Unfortunately, this causes another problem with all of the backslash
approaches so far:
x='\\\\'; printf "%s\n" "${x#'\\\\'}"
This should print a blank line. (bash, ksh, posh and zsh agree.)
Here, dash's parser stores '$\$\', where $ is a control character. preglob
would need to turn this into \\\\\\\\. The problem is again that preglob
cannot increase the string length. Perhaps the parser needs to store this as
'$\$\$\$\', $ being either CTLESC or that new CTLBACK? Either way, it
requires some more invasive changes.
These are different issues. dash's parser currently does not
understand nested quoting in patterns at all. That is, if your
parameter expansion are within double quotes, then dash at the
parser level will consider the pattern to be double-quoted. Thus
any nested single-quotes will be literals instead of actual quotes.

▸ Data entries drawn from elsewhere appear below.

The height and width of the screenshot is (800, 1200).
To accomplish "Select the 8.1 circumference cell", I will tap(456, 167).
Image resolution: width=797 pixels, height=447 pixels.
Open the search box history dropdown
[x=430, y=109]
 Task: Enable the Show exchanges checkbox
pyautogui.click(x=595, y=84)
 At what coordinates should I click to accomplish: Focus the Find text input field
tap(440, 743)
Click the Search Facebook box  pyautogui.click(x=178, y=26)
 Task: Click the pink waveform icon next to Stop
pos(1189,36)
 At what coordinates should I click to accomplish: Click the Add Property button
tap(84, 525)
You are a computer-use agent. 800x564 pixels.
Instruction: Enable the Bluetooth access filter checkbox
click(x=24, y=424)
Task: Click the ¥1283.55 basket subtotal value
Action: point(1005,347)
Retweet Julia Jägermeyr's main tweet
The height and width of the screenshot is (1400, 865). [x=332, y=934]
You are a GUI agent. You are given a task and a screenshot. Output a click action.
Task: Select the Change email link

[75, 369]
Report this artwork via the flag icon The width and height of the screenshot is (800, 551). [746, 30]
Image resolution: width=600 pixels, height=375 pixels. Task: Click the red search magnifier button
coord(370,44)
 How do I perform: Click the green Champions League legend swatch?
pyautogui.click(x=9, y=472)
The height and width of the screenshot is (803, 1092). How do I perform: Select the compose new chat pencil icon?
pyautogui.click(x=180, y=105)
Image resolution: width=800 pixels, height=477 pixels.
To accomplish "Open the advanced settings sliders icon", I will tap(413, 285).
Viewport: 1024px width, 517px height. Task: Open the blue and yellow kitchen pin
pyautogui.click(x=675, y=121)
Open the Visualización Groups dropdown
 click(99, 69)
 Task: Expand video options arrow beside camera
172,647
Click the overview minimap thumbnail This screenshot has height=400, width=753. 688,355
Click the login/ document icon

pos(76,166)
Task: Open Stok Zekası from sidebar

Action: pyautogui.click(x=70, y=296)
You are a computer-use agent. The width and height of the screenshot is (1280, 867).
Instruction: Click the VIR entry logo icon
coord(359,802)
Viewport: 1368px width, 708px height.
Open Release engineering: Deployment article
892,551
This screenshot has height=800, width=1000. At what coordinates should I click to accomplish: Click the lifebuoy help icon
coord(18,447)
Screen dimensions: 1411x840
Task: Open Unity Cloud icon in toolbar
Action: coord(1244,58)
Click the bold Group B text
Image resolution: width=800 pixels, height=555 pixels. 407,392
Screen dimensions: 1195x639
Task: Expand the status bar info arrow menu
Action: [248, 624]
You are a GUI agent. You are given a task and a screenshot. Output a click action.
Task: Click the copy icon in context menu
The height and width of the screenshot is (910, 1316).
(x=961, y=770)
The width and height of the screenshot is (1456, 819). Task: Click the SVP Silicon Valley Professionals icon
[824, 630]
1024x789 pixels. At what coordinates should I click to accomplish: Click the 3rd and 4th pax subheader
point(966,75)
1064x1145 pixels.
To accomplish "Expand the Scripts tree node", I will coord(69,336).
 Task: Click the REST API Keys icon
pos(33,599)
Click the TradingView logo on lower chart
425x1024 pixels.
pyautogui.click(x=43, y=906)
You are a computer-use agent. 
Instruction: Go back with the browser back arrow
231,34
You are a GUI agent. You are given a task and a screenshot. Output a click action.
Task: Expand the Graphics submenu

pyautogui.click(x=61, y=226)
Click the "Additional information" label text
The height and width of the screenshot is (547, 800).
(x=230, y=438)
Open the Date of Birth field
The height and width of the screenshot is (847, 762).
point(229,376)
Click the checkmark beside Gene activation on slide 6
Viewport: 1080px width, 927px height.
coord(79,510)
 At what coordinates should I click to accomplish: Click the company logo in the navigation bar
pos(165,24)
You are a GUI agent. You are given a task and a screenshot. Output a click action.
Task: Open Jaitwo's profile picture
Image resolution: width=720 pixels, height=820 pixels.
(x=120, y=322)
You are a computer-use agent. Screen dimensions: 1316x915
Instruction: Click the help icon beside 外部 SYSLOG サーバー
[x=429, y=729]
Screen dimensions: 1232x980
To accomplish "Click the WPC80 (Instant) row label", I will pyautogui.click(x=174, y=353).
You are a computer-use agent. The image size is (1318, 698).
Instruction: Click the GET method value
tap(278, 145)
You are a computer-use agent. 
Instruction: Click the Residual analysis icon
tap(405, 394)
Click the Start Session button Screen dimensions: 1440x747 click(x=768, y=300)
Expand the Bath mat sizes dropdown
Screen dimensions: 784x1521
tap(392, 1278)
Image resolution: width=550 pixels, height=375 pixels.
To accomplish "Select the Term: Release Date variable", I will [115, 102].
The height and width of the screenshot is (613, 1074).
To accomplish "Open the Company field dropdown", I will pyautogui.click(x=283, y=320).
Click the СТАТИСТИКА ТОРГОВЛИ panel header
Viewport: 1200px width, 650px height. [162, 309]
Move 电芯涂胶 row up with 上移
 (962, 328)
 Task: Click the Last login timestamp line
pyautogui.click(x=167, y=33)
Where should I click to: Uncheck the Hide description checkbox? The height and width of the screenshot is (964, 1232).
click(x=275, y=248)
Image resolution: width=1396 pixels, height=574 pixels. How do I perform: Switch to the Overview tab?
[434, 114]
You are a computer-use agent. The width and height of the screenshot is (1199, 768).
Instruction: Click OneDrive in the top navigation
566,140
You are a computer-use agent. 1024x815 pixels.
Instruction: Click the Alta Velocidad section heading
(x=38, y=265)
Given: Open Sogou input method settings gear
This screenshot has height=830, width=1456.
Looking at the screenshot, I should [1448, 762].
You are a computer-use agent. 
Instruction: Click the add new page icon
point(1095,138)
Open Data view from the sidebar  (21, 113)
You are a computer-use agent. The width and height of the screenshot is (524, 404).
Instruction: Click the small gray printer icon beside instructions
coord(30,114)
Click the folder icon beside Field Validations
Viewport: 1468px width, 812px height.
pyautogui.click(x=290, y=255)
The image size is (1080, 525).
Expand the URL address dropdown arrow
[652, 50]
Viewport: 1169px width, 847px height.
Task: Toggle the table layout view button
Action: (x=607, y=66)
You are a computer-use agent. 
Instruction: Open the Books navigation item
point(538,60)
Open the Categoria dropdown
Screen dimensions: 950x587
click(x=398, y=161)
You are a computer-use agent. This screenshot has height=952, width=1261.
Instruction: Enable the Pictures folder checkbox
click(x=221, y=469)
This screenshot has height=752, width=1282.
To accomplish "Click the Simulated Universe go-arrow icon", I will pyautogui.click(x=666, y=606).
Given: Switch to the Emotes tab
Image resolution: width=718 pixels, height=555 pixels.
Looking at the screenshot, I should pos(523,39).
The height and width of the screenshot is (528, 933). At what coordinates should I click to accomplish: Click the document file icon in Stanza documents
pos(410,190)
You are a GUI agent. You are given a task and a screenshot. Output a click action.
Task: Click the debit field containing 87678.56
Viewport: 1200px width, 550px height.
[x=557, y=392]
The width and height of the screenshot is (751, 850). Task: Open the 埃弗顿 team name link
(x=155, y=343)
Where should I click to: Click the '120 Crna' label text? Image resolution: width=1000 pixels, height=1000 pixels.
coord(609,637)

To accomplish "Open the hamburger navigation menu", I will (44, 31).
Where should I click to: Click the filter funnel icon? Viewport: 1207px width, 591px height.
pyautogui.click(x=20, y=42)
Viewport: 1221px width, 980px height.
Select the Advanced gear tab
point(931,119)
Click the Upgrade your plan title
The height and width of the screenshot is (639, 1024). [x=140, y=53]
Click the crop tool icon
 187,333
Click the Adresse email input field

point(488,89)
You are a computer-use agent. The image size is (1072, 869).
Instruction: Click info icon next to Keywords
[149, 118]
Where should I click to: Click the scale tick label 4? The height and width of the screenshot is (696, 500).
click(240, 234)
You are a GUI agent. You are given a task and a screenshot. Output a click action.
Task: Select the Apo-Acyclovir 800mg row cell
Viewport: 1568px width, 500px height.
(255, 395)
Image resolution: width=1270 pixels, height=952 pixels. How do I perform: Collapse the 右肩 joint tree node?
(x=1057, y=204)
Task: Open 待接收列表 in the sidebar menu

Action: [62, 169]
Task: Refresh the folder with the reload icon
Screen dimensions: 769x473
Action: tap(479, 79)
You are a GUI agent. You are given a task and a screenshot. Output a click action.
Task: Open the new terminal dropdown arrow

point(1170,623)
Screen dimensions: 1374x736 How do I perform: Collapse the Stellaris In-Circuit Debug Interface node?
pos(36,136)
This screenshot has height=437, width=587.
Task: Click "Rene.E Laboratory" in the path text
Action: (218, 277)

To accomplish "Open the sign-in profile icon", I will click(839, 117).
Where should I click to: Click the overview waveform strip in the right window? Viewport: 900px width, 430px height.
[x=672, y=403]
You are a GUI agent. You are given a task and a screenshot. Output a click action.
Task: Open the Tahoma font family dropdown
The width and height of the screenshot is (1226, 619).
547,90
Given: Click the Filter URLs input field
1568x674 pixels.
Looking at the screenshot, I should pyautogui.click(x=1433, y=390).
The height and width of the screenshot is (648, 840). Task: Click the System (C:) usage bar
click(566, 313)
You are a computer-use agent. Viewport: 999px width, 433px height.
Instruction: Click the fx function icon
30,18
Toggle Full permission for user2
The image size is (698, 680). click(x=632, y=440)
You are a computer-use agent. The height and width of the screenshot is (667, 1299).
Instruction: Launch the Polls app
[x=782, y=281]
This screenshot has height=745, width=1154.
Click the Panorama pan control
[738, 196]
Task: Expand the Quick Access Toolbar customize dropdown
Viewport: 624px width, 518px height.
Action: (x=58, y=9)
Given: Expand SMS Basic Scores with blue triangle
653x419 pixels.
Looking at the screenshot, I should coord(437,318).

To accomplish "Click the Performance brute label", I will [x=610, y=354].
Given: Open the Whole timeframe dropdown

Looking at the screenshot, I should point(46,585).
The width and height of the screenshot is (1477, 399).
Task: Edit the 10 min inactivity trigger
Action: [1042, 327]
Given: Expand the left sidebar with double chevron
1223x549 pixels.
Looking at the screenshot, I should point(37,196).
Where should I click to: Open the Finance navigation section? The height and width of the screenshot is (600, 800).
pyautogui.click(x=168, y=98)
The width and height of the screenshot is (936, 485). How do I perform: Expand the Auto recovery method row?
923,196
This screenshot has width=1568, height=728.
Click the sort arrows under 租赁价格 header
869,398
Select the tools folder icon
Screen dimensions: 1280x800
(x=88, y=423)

That's the same thing though. The problem with the backslashes is also
that dash sees them as double-quoted when they should be seen as
unquoted, and the approach taken in commit
7cfd8be0dc83342b4a71f3a8e5b7efab4670e50c that lasts to this day was
specifically to *not* fix this in the parser, but to simply have the
parser record enough information so that quote status can be determined
and patched up during expansion. It's just that in the case of single
quotes, expansion was never modified to recognise them. Thinking some
more, I don't think the parser actually records enough information to
let that work.
If we fix this in the parser then everything should just work.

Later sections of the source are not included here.